:: WHAT TO DO ::
Lay out as a numbered list the lines of the records from the line with "Given: Open the 操作マニュアル footer link" to the line with "1795x1085 pixels.", leaving out any blank lines.

*** EXERCISE MATERIAL ***

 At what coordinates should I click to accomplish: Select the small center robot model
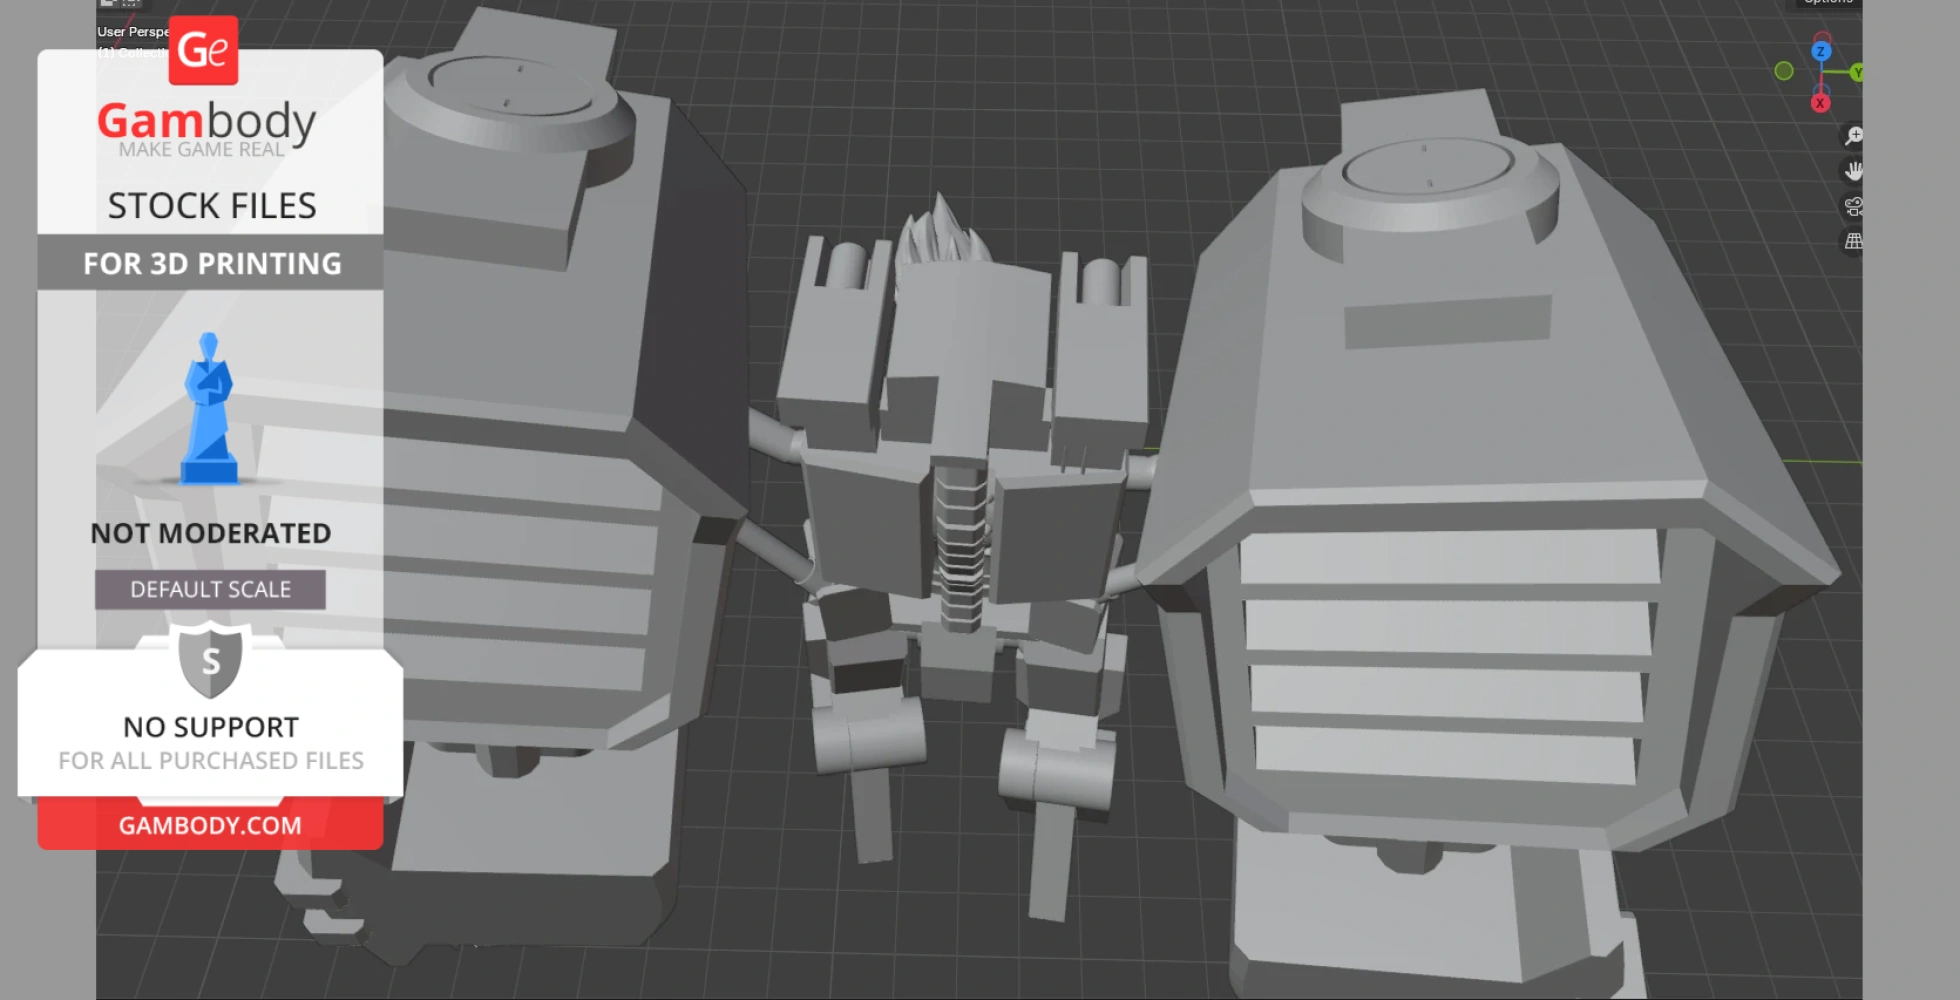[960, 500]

***
*** EXERCISE MATERIAL ***

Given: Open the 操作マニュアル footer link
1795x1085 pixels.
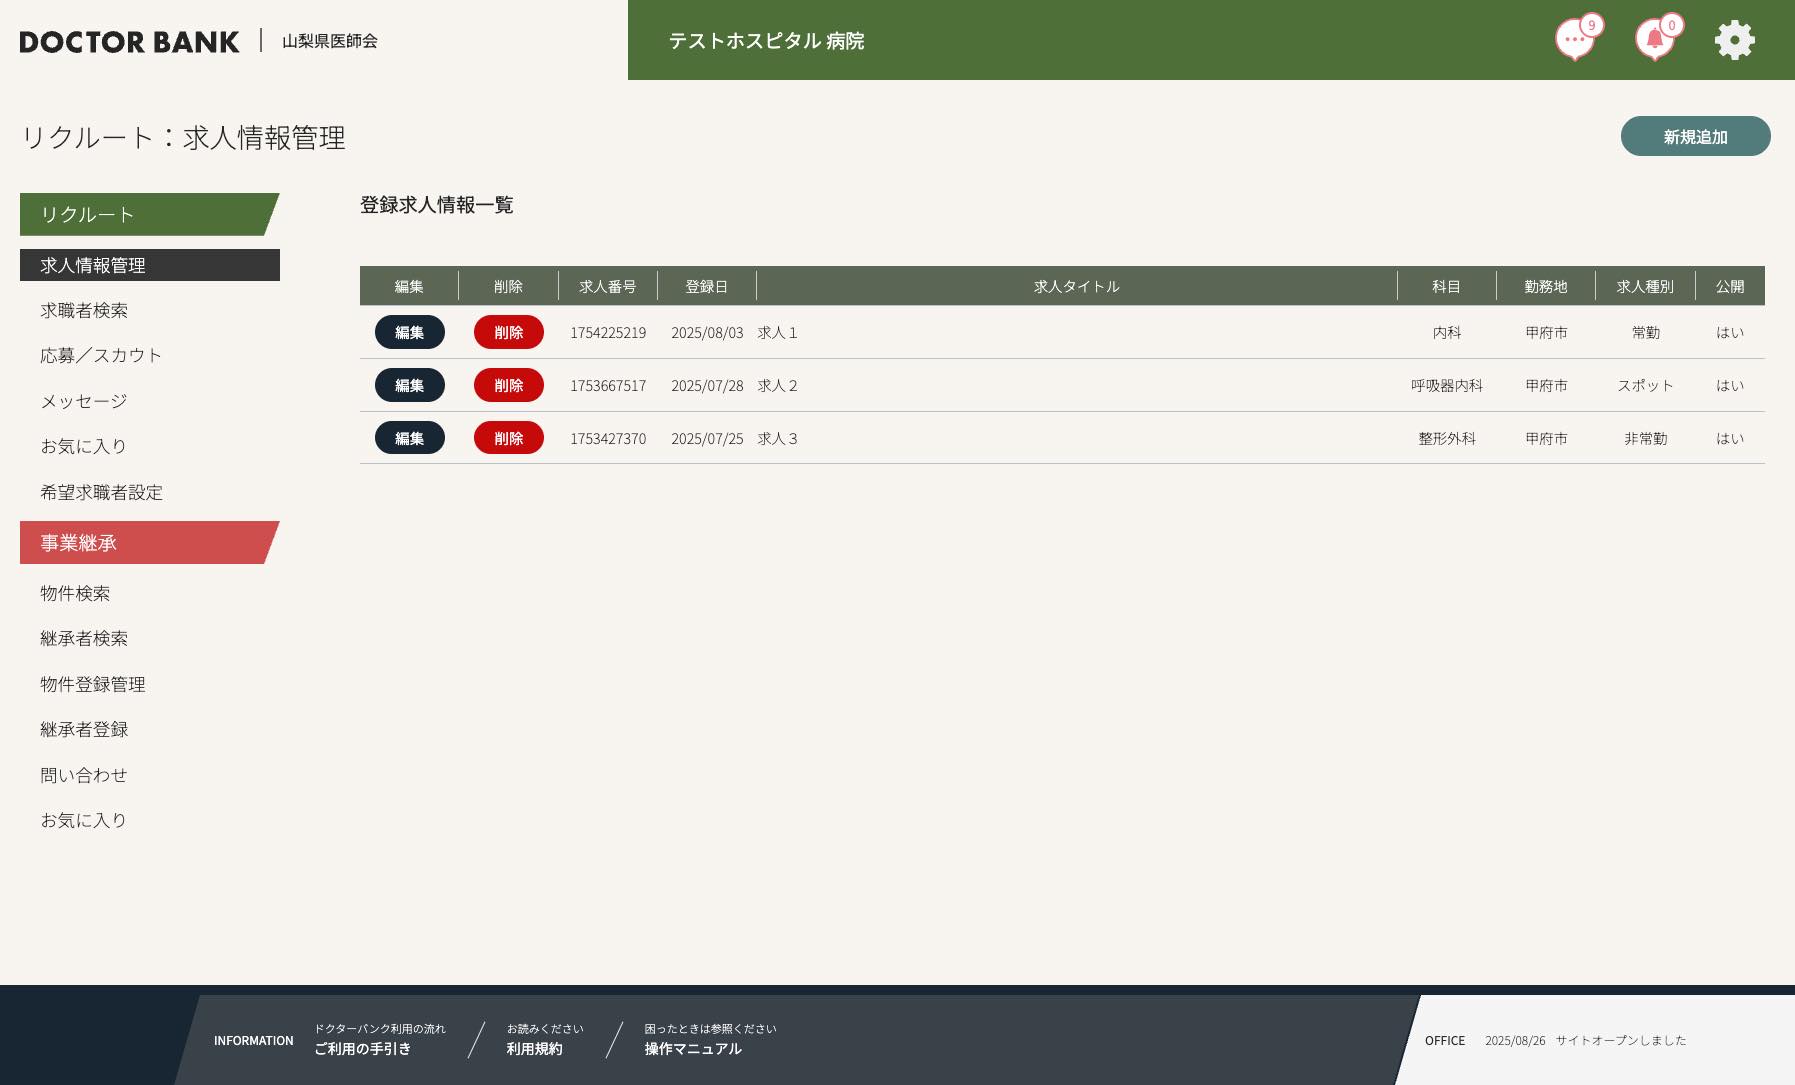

***
*** EXERCISE MATERIAL ***

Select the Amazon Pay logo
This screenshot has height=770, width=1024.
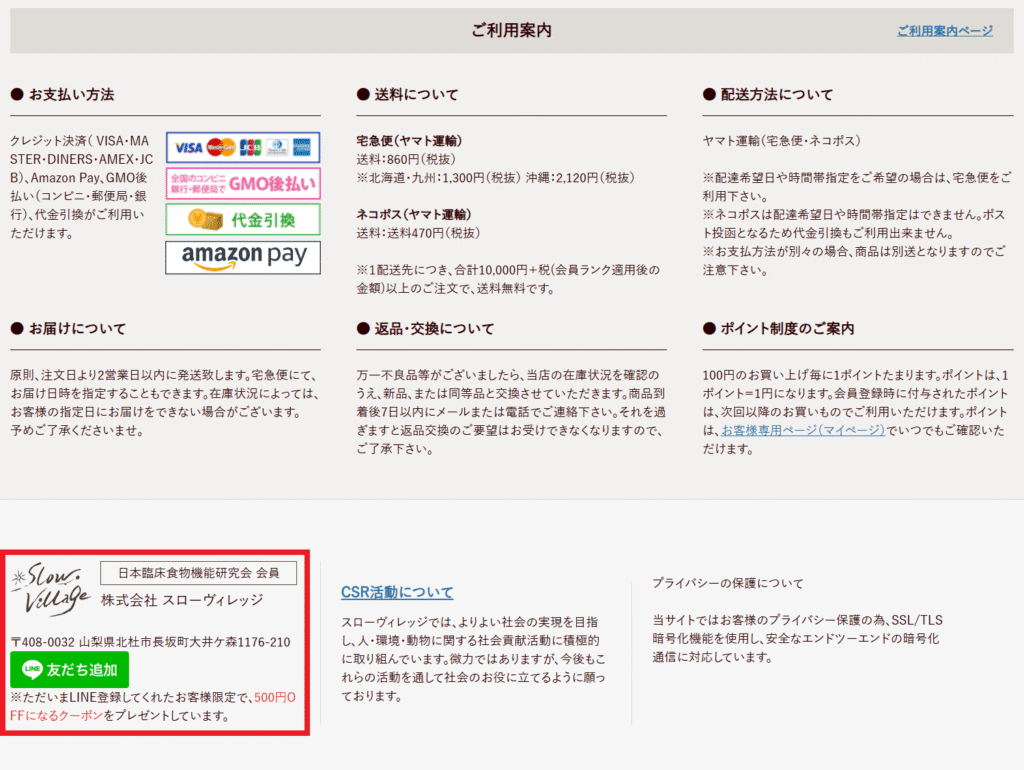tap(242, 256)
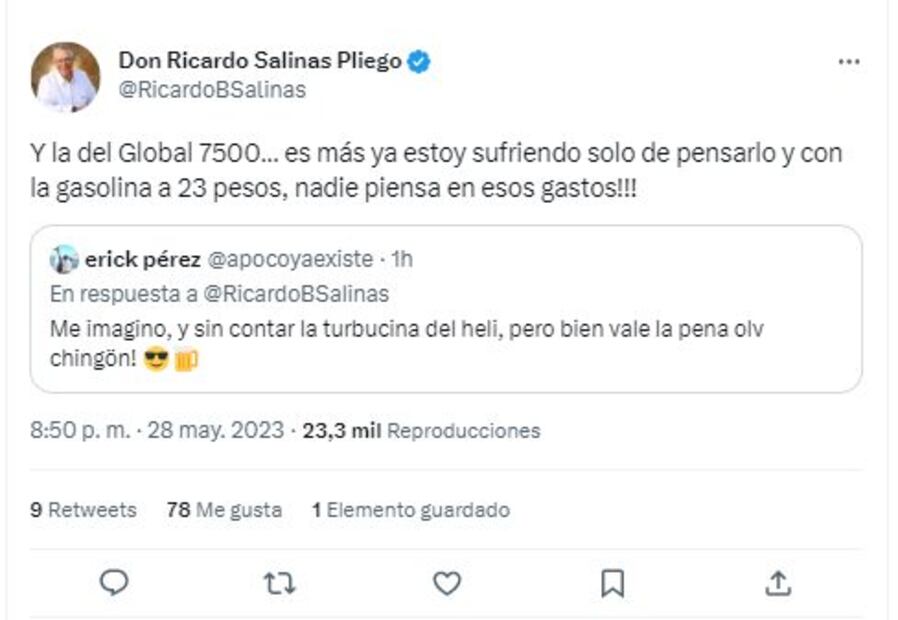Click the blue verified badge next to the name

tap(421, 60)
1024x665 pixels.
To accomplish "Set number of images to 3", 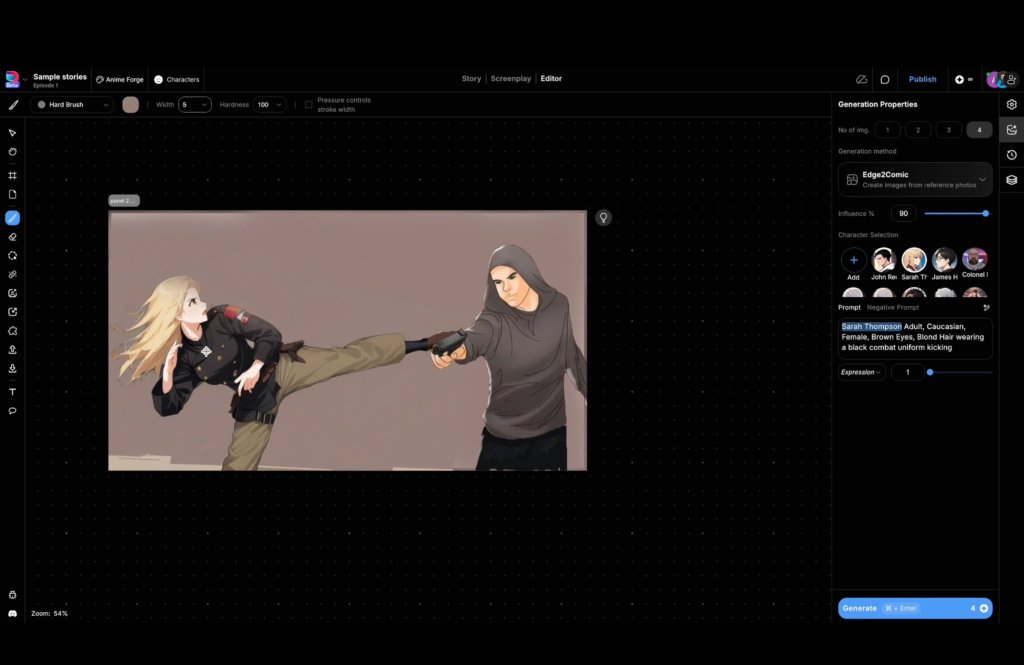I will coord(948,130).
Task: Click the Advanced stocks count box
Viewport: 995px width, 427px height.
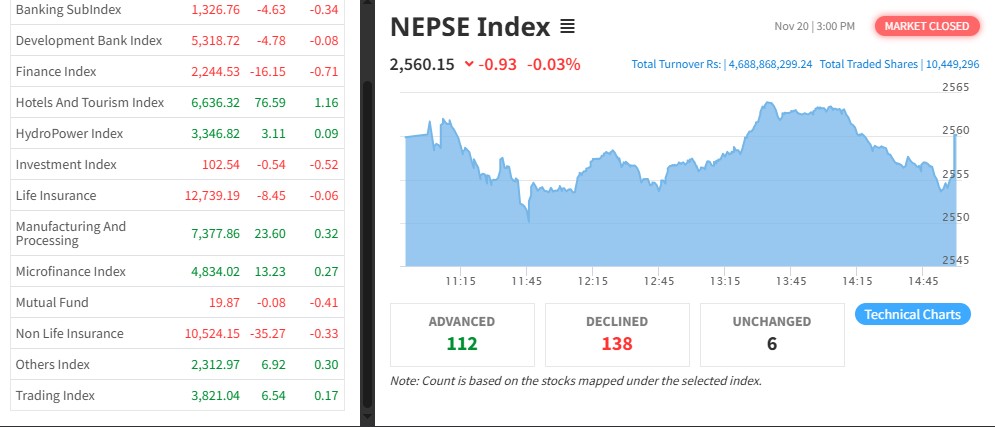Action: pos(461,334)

***

:: EXERCISE RESPONSE ::
1. Given: Open the 操作マニュアル footer link
2. 1795x1085 pixels.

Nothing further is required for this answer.